Records from a collection:
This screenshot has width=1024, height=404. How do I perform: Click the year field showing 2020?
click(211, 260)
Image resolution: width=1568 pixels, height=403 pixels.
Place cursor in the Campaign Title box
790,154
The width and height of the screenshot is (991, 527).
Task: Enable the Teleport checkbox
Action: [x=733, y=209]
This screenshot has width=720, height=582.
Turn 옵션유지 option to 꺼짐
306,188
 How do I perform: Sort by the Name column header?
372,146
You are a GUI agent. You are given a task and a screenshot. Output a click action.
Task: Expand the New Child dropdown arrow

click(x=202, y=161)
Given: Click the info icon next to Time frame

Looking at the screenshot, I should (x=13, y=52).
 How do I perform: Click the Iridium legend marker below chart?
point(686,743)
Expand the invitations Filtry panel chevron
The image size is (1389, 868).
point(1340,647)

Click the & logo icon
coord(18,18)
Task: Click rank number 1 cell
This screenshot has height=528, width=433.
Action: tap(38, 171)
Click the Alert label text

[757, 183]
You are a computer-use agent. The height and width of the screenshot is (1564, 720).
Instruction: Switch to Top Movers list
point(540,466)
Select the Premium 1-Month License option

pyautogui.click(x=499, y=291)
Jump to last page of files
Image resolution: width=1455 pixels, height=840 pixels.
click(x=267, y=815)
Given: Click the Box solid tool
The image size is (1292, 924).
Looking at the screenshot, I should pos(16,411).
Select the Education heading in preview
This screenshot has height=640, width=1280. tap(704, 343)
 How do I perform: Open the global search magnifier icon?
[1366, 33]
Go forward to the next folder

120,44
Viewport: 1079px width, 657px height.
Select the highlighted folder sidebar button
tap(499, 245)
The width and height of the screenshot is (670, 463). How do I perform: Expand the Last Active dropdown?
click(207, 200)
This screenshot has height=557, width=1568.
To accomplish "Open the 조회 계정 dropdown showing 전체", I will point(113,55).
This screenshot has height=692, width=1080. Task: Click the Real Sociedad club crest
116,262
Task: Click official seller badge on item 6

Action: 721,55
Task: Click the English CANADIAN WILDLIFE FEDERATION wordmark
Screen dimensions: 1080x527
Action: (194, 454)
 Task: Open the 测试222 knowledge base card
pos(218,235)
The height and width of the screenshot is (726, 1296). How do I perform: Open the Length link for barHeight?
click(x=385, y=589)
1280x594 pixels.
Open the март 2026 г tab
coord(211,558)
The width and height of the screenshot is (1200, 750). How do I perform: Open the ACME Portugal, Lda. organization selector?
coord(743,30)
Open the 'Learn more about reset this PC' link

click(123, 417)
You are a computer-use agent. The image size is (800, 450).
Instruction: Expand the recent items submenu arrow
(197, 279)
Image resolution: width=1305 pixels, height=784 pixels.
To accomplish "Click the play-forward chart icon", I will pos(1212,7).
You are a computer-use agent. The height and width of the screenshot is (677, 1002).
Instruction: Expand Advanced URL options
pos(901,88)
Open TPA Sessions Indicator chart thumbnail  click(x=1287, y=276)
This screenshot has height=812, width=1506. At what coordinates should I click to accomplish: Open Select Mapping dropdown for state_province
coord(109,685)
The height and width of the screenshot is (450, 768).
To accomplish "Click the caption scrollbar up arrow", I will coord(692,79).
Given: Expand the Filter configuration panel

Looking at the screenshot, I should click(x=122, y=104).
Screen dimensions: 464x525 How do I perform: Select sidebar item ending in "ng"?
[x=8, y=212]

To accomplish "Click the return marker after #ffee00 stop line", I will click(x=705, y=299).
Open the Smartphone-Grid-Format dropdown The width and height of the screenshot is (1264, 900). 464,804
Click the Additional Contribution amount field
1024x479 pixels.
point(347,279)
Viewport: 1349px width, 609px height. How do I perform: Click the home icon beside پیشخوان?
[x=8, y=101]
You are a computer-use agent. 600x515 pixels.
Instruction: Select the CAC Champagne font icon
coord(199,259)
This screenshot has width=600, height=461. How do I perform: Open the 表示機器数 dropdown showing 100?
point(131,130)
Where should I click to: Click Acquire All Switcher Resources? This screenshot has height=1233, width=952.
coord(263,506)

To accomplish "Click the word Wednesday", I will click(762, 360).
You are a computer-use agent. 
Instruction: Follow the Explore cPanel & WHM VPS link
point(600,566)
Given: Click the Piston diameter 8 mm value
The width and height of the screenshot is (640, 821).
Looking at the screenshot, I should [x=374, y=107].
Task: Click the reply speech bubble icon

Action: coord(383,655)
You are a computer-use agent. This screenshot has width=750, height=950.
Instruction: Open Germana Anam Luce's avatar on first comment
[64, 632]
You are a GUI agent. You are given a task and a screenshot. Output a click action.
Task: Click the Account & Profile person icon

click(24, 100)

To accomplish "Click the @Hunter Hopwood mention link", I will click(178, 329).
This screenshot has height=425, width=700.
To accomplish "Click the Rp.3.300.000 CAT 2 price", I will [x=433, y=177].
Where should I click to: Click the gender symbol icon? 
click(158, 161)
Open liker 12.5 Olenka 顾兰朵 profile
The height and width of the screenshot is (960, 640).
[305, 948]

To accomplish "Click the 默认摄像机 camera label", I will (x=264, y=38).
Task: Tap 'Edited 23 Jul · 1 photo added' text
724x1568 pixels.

WHAT YOU NEED TO DO:
Every record, restated word for word, should make up your reply.

SOLUTION FOR THIS TASK:
This screenshot has width=1024, height=404. How do I perform: Click the year field showing 2020?
click(211, 260)
Image resolution: width=1568 pixels, height=403 pixels.
Place cursor in the Campaign Title box
790,154
The width and height of the screenshot is (991, 527).
Task: Enable the Teleport checkbox
Action: [x=733, y=209]
This screenshot has width=720, height=582.
Turn 옵션유지 option to 꺼짐
306,188
 How do I perform: Sort by the Name column header?
372,146
You are a GUI agent. You are given a task and a screenshot. Output a click action.
Task: Expand the New Child dropdown arrow

click(x=202, y=161)
Given: Click the info icon next to Time frame

Looking at the screenshot, I should (x=13, y=52).
 How do I perform: Click the Iridium legend marker below chart?
point(686,743)
Expand the invitations Filtry panel chevron
The image size is (1389, 868).
point(1340,647)

Click the & logo icon
coord(18,18)
Task: Click rank number 1 cell
This screenshot has height=528, width=433.
Action: tap(38, 171)
Click the Alert label text

[757, 183]
You are a computer-use agent. The height and width of the screenshot is (1564, 720).
Instruction: Switch to Top Movers list
point(540,466)
Select the Premium 1-Month License option

pyautogui.click(x=499, y=291)
Jump to last page of files
Image resolution: width=1455 pixels, height=840 pixels.
click(x=267, y=815)
Given: Click the Box solid tool
The image size is (1292, 924).
Looking at the screenshot, I should pos(16,411).
Select the Education heading in preview
This screenshot has height=640, width=1280. tap(704, 343)
 How do I perform: Open the global search magnifier icon?
[1366, 33]
Go forward to the next folder

120,44
Viewport: 1079px width, 657px height.
Select the highlighted folder sidebar button
tap(499, 245)
The width and height of the screenshot is (670, 463). How do I perform: Expand the Last Active dropdown?
click(207, 200)
This screenshot has height=557, width=1568.
To accomplish "Open the 조회 계정 dropdown showing 전체", I will point(113,55).
This screenshot has height=692, width=1080. Task: Click the Real Sociedad club crest
116,262
Task: Click official seller badge on item 6

Action: 721,55
Task: Click the English CANADIAN WILDLIFE FEDERATION wordmark
Screen dimensions: 1080x527
Action: (194, 454)
 Task: Open the 测试222 knowledge base card
pos(218,235)
The height and width of the screenshot is (726, 1296). How do I perform: Open the Length link for barHeight?
click(x=385, y=589)
1280x594 pixels.
Open the март 2026 г tab
coord(211,558)
The width and height of the screenshot is (1200, 750). How do I perform: Open the ACME Portugal, Lda. organization selector?
coord(743,30)
Open the 'Learn more about reset this PC' link

click(123, 417)
You are a computer-use agent. The image size is (800, 450).
Instruction: Expand the recent items submenu arrow
(197, 279)
Image resolution: width=1305 pixels, height=784 pixels.
To accomplish "Click the play-forward chart icon", I will pos(1212,7).
You are a computer-use agent. The height and width of the screenshot is (677, 1002).
Instruction: Expand Advanced URL options
pos(901,88)
Open TPA Sessions Indicator chart thumbnail  click(x=1287, y=276)
This screenshot has height=812, width=1506. At what coordinates should I click to accomplish: Open Select Mapping dropdown for state_province
coord(109,685)
The height and width of the screenshot is (450, 768).
To accomplish "Click the caption scrollbar up arrow", I will coord(692,79).
Given: Expand the Filter configuration panel

Looking at the screenshot, I should click(x=122, y=104).
Screen dimensions: 464x525 How do I perform: Select sidebar item ending in "ng"?
[x=8, y=212]

To accomplish "Click the return marker after #ffee00 stop line", I will click(x=705, y=299).
Open the Smartphone-Grid-Format dropdown The width and height of the screenshot is (1264, 900). 464,804
Click the Additional Contribution amount field
1024x479 pixels.
point(347,279)
Viewport: 1349px width, 609px height. How do I perform: Click the home icon beside پیشخوان?
[x=8, y=101]
You are a computer-use agent. 600x515 pixels.
Instruction: Select the CAC Champagne font icon
coord(199,259)
This screenshot has width=600, height=461. How do I perform: Open the 表示機器数 dropdown showing 100?
point(131,130)
Where should I click to: Click Acquire All Switcher Resources? This screenshot has height=1233, width=952.
coord(263,506)

To accomplish "Click the word Wednesday", I will click(762, 360).
You are a computer-use agent. 
Instruction: Follow the Explore cPanel & WHM VPS link
point(600,566)
Given: Click the Piston diameter 8 mm value
The width and height of the screenshot is (640, 821).
Looking at the screenshot, I should [x=374, y=107].
Task: Click the reply speech bubble icon

Action: coord(383,655)
You are a computer-use agent. This screenshot has width=750, height=950.
Instruction: Open Germana Anam Luce's avatar on first comment
[64, 632]
You are a GUI agent. You are given a task and a screenshot. Output a click action.
Task: Click the Account & Profile person icon

click(24, 100)

To accomplish "Click the @Hunter Hopwood mention link", I will click(178, 329).
This screenshot has height=425, width=700.
To accomplish "Click the Rp.3.300.000 CAT 2 price", I will [x=433, y=177].
Where should I click to: Click the gender symbol icon? 
click(158, 161)
Open liker 12.5 Olenka 顾兰朵 profile
The height and width of the screenshot is (960, 640).
[305, 948]

To accomplish "Click the 默认摄像机 camera label", I will (x=264, y=38).
Task: Tap 'Edited 23 Jul · 1 photo added' text
724x1568 pixels.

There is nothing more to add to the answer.